National Coffee Day — I wish you all a happy National Coffee Day. As everyone who knows me can attest, I think every day should be national coffee day, but it is still great to have a special day set aside to celebrate coffee. The connections between the English Department and coffee run deep. There are endless associations with coffee shops and literature. During the late 19th century, Viennese coffee houses functioned as cultural meccas for European writers. During the 1950s, Greenwich Village coffee shops were where the Beat writers gathered to share poetry and play their bongo drums. Even today writers tend to congregate at Starbucks and other coffee shops. Of course , there are many other ways in which the English Department is tied to coffee. For me and many other members of the department, drinking coffee and writing are inextricably linked. For many of our students, drinking coffee helps them stay awake as they cram for midterms or try to finish their term papers. Coffee has also been the topic of some great quotations by some of our favorite writers. For example, one of Aaron Gwyn’s favorite writers is Albert Camus, and here is what Camus had to say about coffee: “Should I kill myself, or have a cup of coffee.” One of Daniel Shealy’s favorite writers is Louisa May Alcott, and here is what she has to say about coffee: “I’d rather take coffee than take compliments just now.” My favorite coffee quotation is by the famous composer Johann Sebastian Bach who said, “Without my morning coffee I’m just like a dried up piece of roast goat.”
Soul Food — How do our history, politics, and social traditions define the foods we eat today? How can we use our understanding of the historic and contemporary delivery of food to the table to ensure resources for future generations? Foodies, farmers, educators and advocates will explore these and more “farm to table” and sustainability questions during a community discussion of “Soul Food: A Contemporary and Historical Exploration of New South Food” on Thursday, October 2 at UNC Charlotte Center City, 320 E. Ninth St.

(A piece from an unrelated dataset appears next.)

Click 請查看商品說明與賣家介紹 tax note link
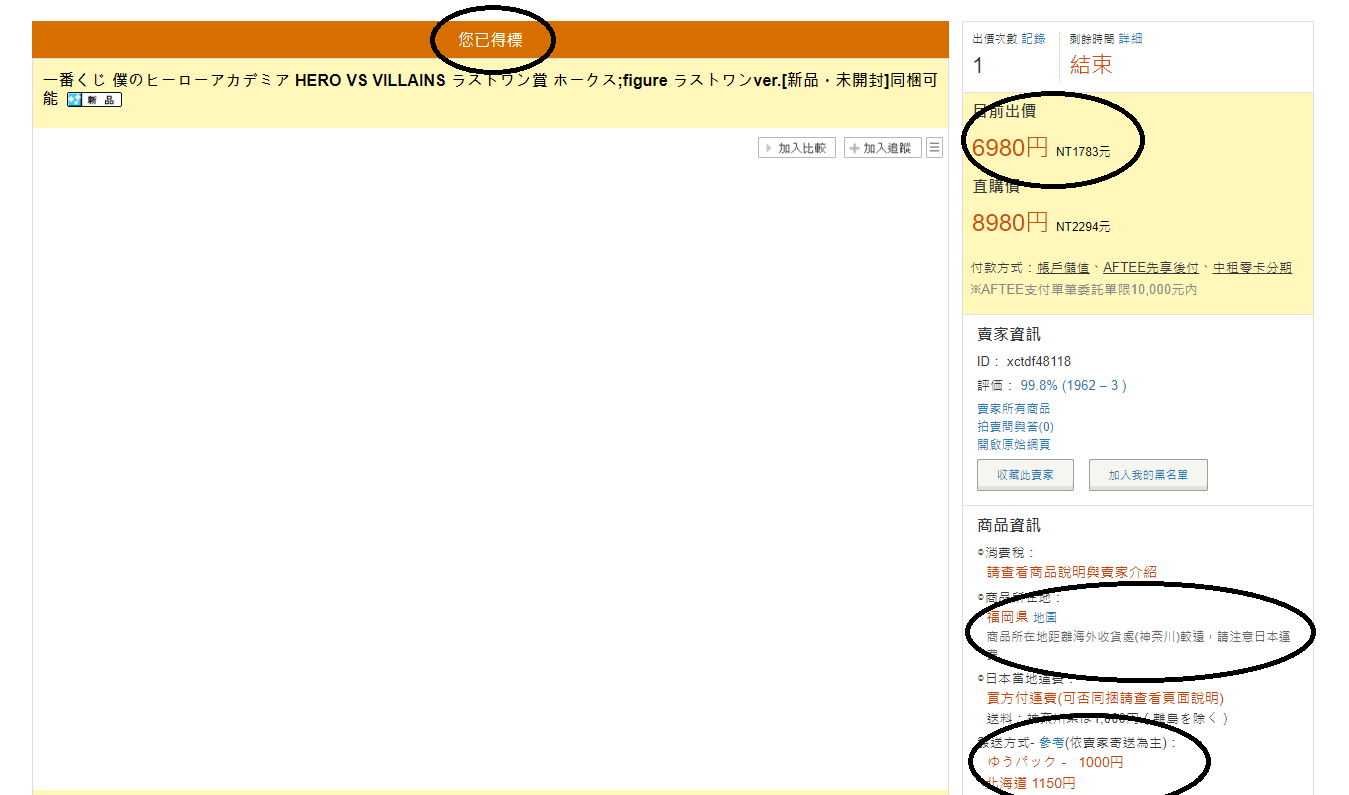The height and width of the screenshot is (795, 1349). pyautogui.click(x=1071, y=572)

This is the fourth and final event in the yearlong “Soul Food” series presented by UNC Charlotte’s Center for the Study of the New South, which is part of the College of Liberal Arts & Sciences. The day opens with back-to-back panel discussions at 9:30 a.m. and 11 a.m. and culminates with a 6 p.m. talk by James Beard Award winner Adrian Miller, author of “SOUL FOOD: The Surprising Story of American Cuisine, One Plate at a Time.” A reception sponsored by Chartwells UNC Charlotte and a book signing follow Miller’s talk.
Kudos— As you know, I like to use my Monday Missives to share news about recent accomplishments by members of our department. Here is the latest news:
Sarah Minslow spoke on a panel about Banned Books Week on Wednesday in the Halton Reading Room as part of the EGSA and CGLO’s Banned Books Week celebration. She also lead a roundtable discussion about censorship at the South Country Regional Library on Saturday.
Upcoming Events and Deadlines— Here are some dates to keep in mind:
October 2 — Shakespeare in Action is co-sponsoring a lecture by Richard Preiss on early modern clowning and comic performance in Robinson 103 at 4:00 pm.
October 6-7 — Fall break—no classes.
October 10 — The deadline to post mid-term unsatisfactory grades is noon on Friday, October 10th, and you must complete the process even if you have no unsatisfactory grades to report. Grades due by noon.
Quirky Quiz Question — One of the most famous coffee shops where the Beat writers gathered was the Gaslight Café. In the early 1960s, a young folk singer performed at the Gaslight. Many years later a recording of this performance was released under the title of Live at the Gaslight 1962. A few years ago this singer also performed at UNCCharlotte. Can you guess the name of this singer?